■ **Exercise objective**: Each line of the data that includes "computer" must be copied.

■ **Recorded data**:
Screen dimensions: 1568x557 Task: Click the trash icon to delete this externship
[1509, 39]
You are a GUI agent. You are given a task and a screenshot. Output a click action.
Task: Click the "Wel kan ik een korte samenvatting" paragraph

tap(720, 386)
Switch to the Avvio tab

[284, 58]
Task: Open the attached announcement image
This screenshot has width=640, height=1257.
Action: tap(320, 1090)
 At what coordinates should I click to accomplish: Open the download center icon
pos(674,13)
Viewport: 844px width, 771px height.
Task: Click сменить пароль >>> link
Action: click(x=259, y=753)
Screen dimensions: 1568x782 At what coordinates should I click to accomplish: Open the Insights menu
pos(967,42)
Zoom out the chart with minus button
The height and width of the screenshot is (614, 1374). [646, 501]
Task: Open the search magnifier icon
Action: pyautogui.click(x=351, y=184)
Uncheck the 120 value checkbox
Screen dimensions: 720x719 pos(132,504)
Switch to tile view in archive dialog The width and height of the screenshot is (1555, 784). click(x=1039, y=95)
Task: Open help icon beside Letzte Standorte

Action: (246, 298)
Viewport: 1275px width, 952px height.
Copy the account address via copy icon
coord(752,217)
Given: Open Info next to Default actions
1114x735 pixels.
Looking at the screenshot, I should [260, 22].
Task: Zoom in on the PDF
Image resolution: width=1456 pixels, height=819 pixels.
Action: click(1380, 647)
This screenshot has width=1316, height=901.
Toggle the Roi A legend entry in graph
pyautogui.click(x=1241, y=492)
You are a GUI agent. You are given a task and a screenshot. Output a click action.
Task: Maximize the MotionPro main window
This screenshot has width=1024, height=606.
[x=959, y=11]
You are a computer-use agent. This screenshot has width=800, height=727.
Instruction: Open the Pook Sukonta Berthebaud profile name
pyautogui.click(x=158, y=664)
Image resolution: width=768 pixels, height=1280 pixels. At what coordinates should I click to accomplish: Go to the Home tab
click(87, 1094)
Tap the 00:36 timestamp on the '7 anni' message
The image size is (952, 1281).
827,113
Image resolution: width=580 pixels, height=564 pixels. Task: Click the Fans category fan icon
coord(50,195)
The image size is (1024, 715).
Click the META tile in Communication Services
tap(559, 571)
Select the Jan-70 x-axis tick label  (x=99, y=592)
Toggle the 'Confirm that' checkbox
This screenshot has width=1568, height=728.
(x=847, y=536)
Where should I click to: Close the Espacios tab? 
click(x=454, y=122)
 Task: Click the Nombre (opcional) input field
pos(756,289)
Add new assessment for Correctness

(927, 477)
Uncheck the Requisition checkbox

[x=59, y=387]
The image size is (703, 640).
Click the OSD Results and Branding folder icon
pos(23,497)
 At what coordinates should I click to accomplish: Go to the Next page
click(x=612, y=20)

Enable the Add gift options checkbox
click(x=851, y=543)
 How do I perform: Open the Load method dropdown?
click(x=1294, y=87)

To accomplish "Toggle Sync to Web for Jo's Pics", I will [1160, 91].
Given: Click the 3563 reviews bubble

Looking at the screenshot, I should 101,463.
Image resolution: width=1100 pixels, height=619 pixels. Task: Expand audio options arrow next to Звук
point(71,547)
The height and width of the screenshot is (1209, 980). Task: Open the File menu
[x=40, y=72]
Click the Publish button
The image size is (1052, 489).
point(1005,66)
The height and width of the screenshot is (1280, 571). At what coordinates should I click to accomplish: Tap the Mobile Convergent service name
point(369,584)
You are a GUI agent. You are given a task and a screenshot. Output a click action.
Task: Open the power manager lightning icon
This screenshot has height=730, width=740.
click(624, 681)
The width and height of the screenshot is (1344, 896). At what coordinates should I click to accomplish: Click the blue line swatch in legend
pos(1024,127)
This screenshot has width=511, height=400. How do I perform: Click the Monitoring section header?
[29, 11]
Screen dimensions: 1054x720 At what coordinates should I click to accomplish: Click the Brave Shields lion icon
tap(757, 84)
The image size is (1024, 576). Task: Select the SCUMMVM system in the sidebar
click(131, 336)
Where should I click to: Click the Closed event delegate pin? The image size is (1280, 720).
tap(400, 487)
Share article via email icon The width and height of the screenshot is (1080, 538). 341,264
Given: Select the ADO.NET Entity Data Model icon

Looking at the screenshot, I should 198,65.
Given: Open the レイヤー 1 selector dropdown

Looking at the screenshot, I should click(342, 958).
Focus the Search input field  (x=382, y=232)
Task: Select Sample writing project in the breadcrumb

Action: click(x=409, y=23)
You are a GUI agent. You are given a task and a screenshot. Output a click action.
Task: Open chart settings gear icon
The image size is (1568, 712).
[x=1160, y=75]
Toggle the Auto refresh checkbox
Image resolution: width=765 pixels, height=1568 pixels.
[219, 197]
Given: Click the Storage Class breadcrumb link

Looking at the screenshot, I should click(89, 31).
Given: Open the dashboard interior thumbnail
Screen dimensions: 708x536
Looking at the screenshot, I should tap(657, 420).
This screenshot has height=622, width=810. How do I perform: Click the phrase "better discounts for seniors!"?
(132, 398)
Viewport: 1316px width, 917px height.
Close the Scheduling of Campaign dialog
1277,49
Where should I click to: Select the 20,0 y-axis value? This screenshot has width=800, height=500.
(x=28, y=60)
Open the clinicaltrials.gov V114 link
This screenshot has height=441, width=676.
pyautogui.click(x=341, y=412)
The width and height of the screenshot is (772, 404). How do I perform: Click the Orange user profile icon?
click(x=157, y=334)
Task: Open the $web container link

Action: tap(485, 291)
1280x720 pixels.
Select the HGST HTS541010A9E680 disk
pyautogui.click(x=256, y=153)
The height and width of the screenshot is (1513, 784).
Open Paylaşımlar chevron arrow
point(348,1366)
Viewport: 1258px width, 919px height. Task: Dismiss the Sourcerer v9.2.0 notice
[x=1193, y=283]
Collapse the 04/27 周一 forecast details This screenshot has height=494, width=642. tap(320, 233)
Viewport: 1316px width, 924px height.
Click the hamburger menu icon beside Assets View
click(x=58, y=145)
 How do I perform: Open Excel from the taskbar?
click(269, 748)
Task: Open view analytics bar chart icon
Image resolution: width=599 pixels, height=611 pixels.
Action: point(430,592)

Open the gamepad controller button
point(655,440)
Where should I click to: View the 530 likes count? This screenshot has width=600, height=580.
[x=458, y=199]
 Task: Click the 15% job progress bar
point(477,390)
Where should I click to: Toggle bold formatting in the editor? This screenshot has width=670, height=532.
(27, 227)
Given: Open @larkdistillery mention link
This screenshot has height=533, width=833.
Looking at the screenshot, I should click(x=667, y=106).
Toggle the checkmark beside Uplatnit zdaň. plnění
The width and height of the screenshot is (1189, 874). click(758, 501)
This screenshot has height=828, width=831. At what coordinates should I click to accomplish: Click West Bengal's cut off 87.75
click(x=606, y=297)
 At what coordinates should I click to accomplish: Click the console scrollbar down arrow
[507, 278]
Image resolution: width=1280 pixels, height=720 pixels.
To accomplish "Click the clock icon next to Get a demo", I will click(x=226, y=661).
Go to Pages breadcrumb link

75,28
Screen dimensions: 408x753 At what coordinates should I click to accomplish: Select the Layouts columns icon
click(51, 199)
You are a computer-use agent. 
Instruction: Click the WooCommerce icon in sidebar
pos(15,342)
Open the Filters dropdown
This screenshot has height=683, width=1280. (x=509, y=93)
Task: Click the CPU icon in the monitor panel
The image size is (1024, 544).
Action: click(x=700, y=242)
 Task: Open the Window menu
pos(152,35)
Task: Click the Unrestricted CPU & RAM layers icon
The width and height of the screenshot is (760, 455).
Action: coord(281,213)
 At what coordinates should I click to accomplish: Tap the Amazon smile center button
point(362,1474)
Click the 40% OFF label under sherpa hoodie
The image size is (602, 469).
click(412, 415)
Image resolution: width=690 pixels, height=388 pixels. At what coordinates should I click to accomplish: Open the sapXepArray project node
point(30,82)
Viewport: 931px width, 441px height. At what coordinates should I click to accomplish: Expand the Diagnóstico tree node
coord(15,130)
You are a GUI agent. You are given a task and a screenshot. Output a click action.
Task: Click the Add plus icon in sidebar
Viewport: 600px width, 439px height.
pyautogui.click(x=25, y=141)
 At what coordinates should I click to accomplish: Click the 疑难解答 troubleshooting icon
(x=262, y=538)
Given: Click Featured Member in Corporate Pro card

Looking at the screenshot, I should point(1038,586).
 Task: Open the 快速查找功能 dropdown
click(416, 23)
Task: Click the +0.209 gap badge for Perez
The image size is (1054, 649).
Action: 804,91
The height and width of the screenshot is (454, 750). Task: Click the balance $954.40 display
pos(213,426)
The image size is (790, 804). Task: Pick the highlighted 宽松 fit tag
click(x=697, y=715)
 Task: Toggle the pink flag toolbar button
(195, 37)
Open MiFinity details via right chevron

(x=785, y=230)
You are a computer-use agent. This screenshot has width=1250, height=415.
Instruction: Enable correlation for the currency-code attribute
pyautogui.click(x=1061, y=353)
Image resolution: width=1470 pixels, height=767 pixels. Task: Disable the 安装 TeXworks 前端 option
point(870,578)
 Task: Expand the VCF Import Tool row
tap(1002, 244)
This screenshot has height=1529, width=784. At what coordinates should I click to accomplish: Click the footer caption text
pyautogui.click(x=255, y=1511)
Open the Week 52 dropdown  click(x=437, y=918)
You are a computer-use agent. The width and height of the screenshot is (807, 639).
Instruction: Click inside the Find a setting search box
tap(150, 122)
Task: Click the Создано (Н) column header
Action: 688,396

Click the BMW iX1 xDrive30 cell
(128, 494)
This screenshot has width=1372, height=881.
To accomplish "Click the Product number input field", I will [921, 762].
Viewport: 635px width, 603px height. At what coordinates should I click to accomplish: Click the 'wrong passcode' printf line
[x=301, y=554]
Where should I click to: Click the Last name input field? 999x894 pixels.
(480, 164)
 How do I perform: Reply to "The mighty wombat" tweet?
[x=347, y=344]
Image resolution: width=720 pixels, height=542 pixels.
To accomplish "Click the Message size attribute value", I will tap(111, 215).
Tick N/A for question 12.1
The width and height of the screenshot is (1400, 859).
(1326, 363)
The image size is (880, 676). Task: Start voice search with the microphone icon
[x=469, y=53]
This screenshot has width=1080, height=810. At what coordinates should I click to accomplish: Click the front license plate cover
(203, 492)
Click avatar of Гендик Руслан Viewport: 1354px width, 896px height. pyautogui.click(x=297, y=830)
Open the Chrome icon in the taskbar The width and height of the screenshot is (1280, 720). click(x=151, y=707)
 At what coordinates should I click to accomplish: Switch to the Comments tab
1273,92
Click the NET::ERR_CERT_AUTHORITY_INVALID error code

■ **Task answer**:
You are a computer-use agent. This screenshot has width=800, height=727.
You are a computer-use agent. 
You are a computer-use agent. This screenshot has width=1250, height=415.
You are a computer-use agent. The width and height of the screenshot is (807, 639).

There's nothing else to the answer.